Return word for word the part of the sermon below that begins with the words "5 Lent  A       April" and ends with "resuscitation, and resurrection.".

▸ **Excerpt to read**
________

Sunday, April 2, 2017

Babushka Dolls and Layers of Gospel Tradition

5 Lent  A       April 2, 2017
Ez. 37:1-14     Ps. 130 
Rom. 6:16-23    John 11:1-44     
Lectionary Link

Just so you don't think that this sermon is pointless, here are four points.  Babushka dolls, death and resuscitation, and resurrection.

Why Bubushka?  Not because Russia is in the news but because they provide concentric layers to illustrate the layers of history.  History is a story and the last story develops from all of the stories told before the latest story and includes traces of the past while being the next outer layer.  The Bubushka doll or matryoshka doll like the layers of an onion provides a model for looking at the development of traditions and today we are looking at some specific Gospel traditions.



First,let's look at the Gospel tradition of Mary, Martha and Lazarus.  These three do not appear in the Gospels Matthew and Mark.  They do in the Gospels of Luke and John.  Some scholar think that may mean that the writers of John's Gospel read Luke since John was the latest Gospel to come to writing.  The story of the restoration of Lazarus back to life appears to be a story to prove the assertion found in the parable about Lazarus in the Gospel of Luke.  In the Gospel of Luke we do not know about Lazarus having two sisters because the Lazarus in Luke is a figure in one of the parables of Jesus: Lazarus and the rich man.  Lazarus was the leprous beggar who begged at the gate of the rich man who ignored him and didn't know that he was there.  Both Lazarus and the rich man die; in the afterlife Lazarus dwells in paradise with Abraham and the rich man dwells in agony across an impassible canyon.  His agony is intensified because he can see Lazarus and Abraham but cannot be with them.  He implores father Abraham to send someone back from the dead to warn his brothers and family to amend their lives so that they don't have to arrive in Hades too.  Abraham denies his request and said that if they did not follow Moses and the prophet, then neither would they believe even someone who came back from the dead.

________

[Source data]

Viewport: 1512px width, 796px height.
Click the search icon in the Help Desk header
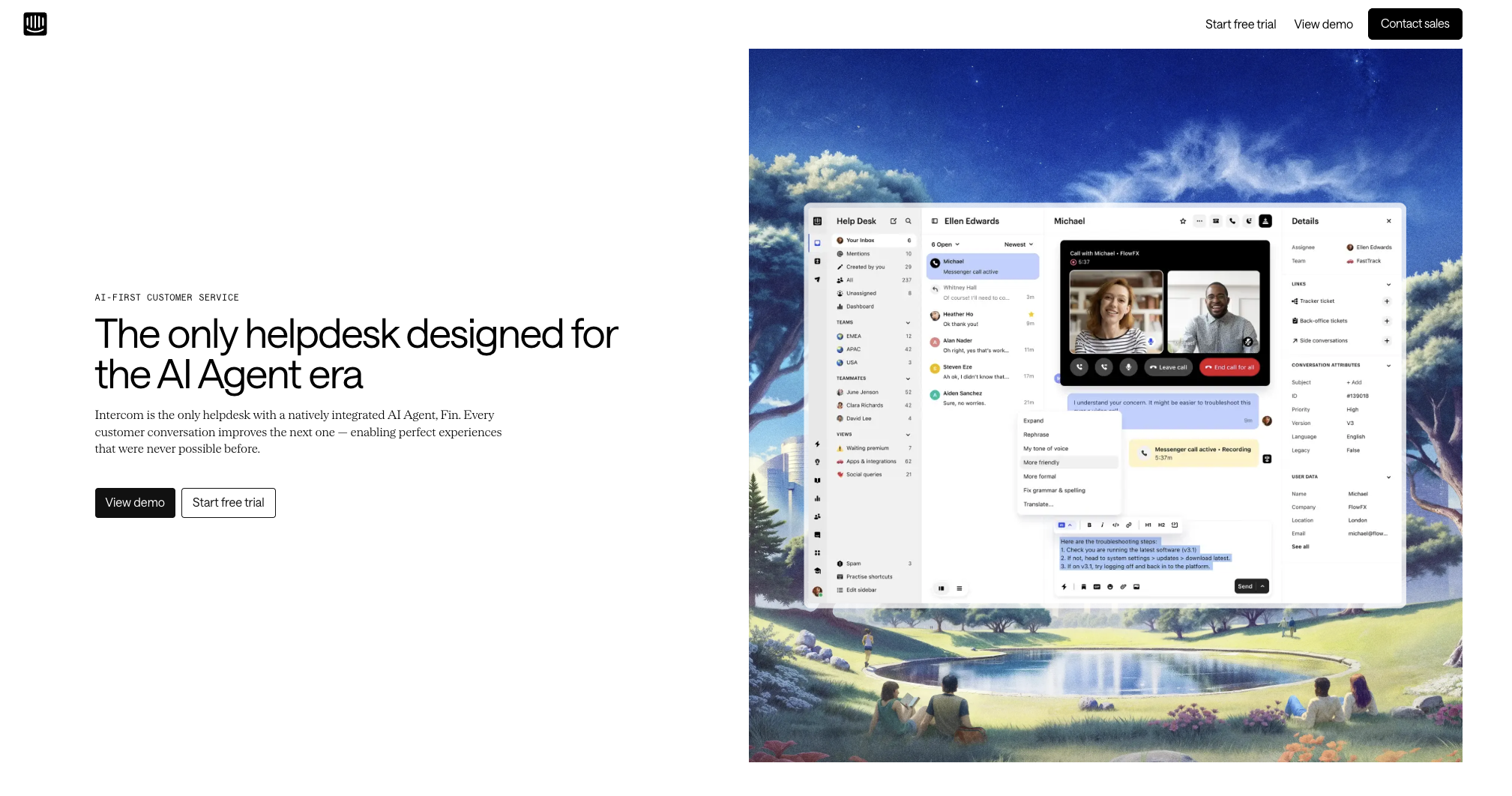click(x=909, y=221)
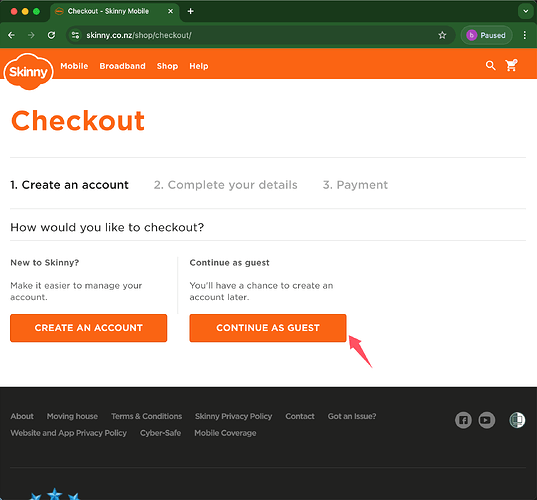Open the site search magnifier icon
This screenshot has height=500, width=537.
490,65
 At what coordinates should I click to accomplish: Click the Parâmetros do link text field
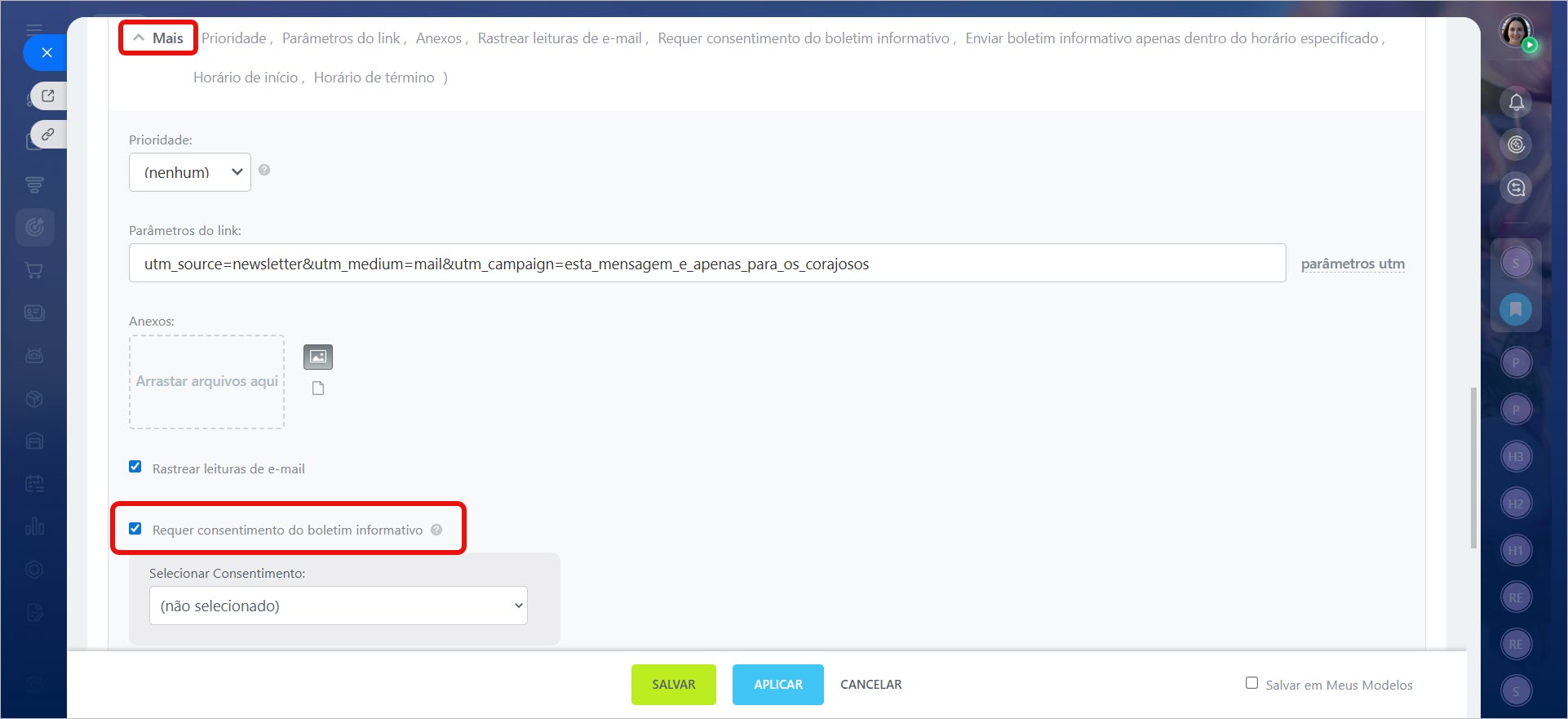coord(706,264)
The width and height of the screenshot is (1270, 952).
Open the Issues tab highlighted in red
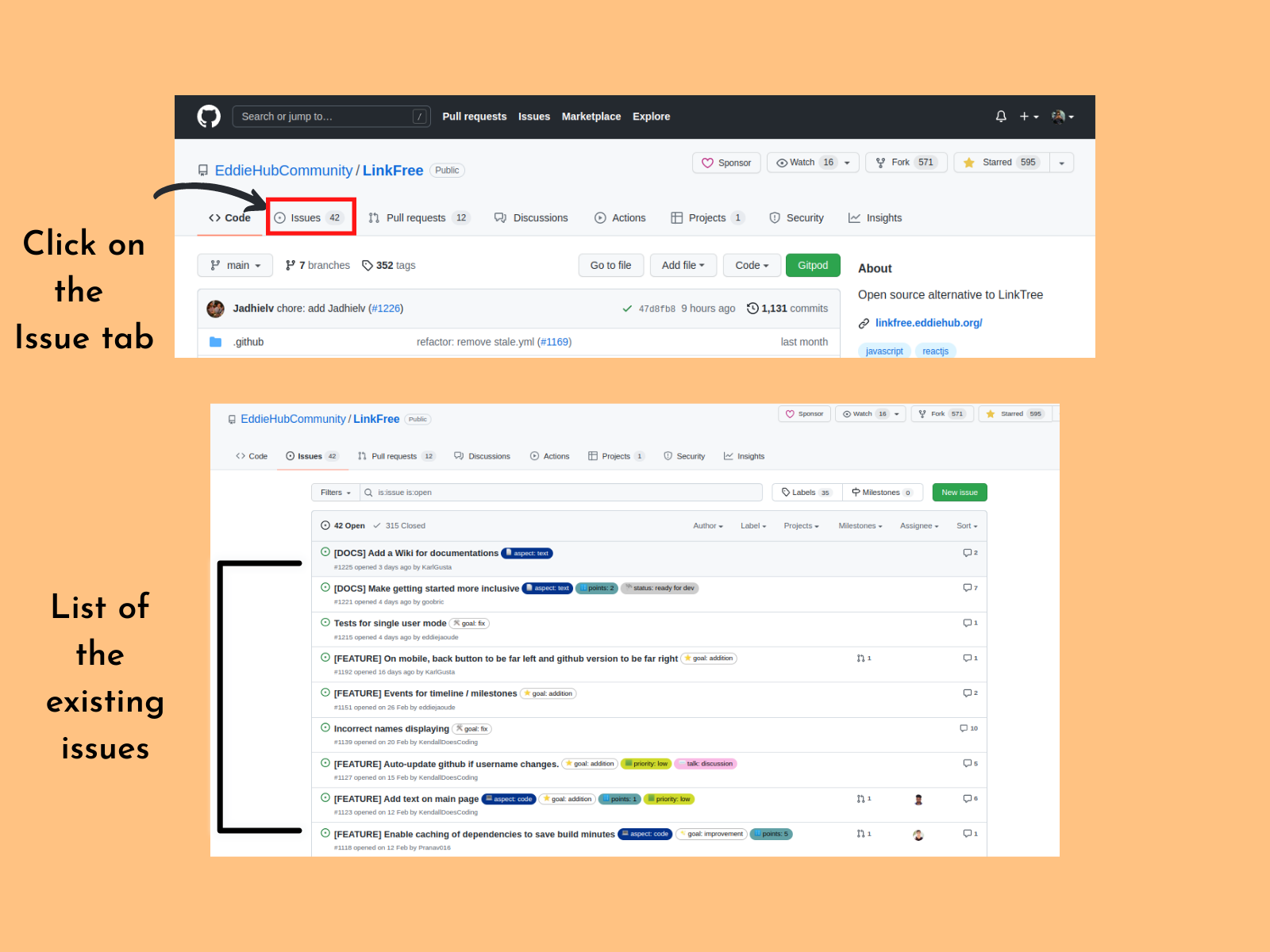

________

▸ **Answer below**
5 Lent  A       April 2, 2017
Ez. 37:1-14     Ps. 130 
Rom. 6:16-23    John 11:1-44     
Lectionary Link

Just so you don't think that this sermon is pointless, here are four points.  Babushka dolls, death and resuscitation, and resurrection.